### SOURCE TEXT
<<<<

News
Euromonitor Global Market Report on Processed Tomatoes
Tomato News has acquired a Global Market Report on Processed Tomatoes from Euromonitor International. While the full, comprehensive findings will be presented during the WPTC Congress this June in Monterey and included in the 2026 Tomato News Yearbook, we will be providing our readers with a series of concise analytical insights in the coming weeks.
To begin this series, we are pleased to share the report’s Executive Summary.
- Consumers prioritise affordability, versatility and health, redefining winning processed tomato formats
Versatile tomato bases outperform as consumers prioritise affordability:
Tomato pastes and purées show stronger resilience than finished products, benefiting from affordability, versatility and frequent usage. Consumers increasingly rely on these formats to stretch meals amid cost pressures and sustained home‑cooking habits.

>>>>

Name every factor that, according to the first heading of the executive summary in the news item on the Euromonitor report, consumers prioritize.

### RECORDS PROVIDED
<<<<

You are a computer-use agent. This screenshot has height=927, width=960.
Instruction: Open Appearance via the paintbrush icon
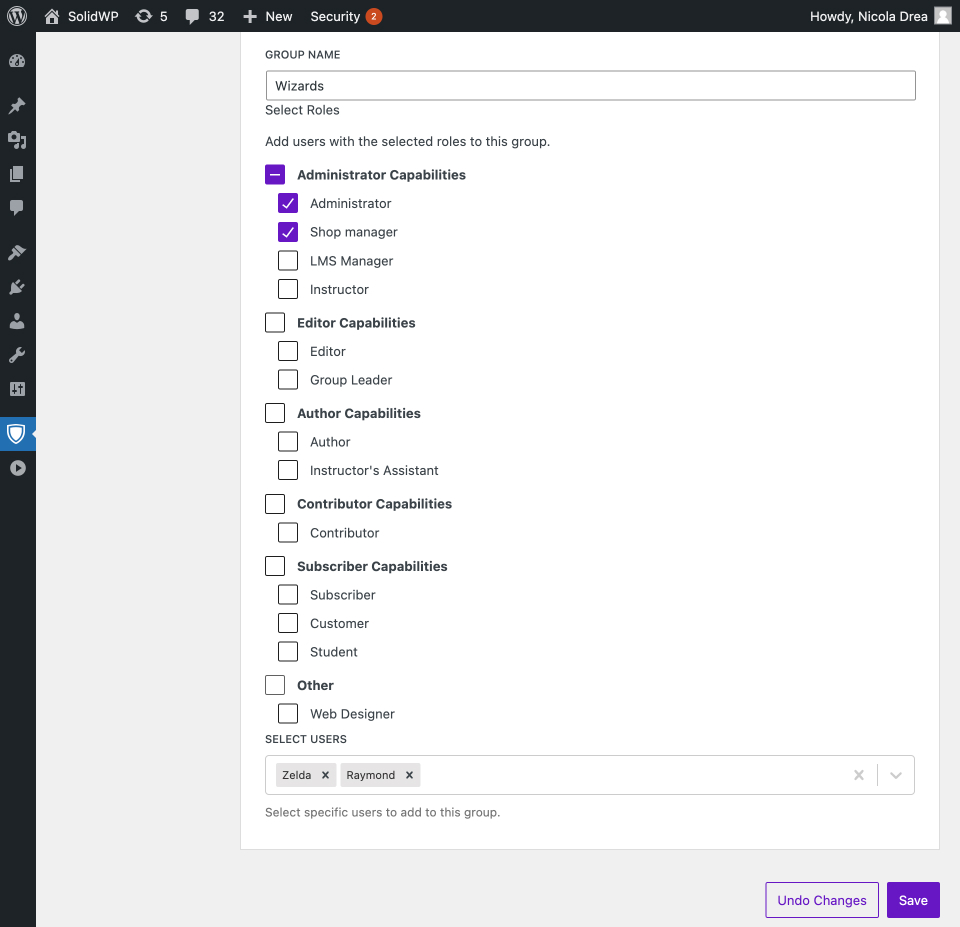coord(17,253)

>>>>
<<<<

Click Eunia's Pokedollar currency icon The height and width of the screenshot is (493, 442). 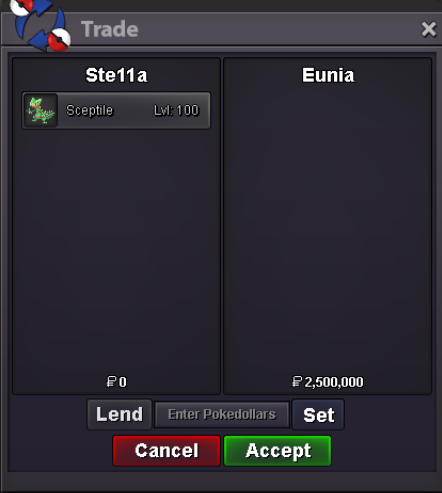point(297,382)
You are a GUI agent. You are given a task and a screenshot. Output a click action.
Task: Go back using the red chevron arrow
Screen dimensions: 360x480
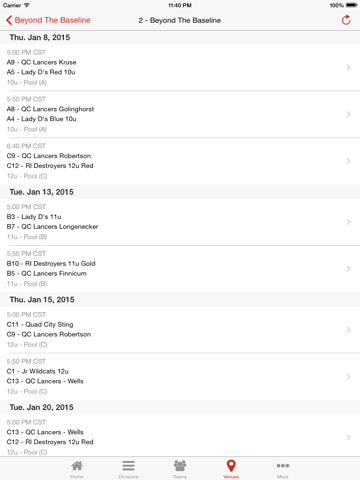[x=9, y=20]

>>>>
<<<<

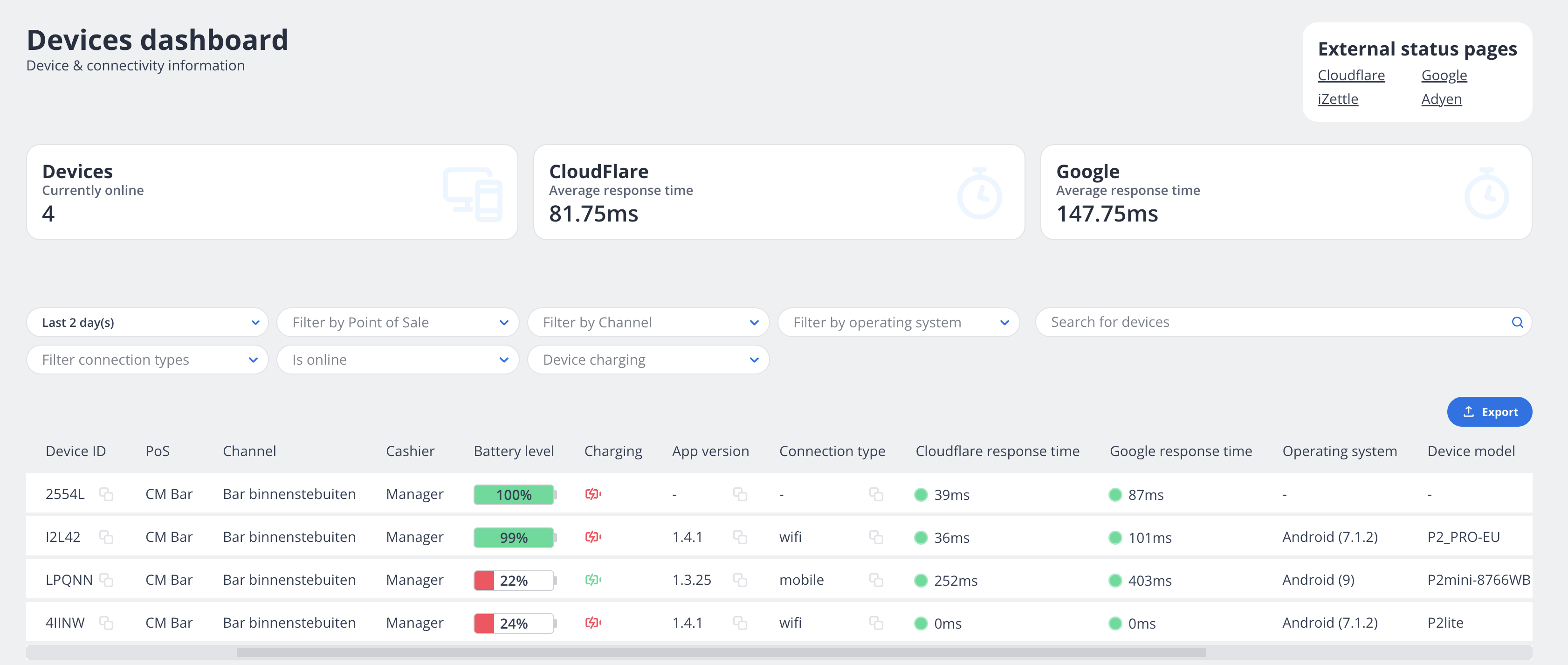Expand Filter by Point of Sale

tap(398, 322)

>>>>

### OUTPUT
Affordability, versatility, and health.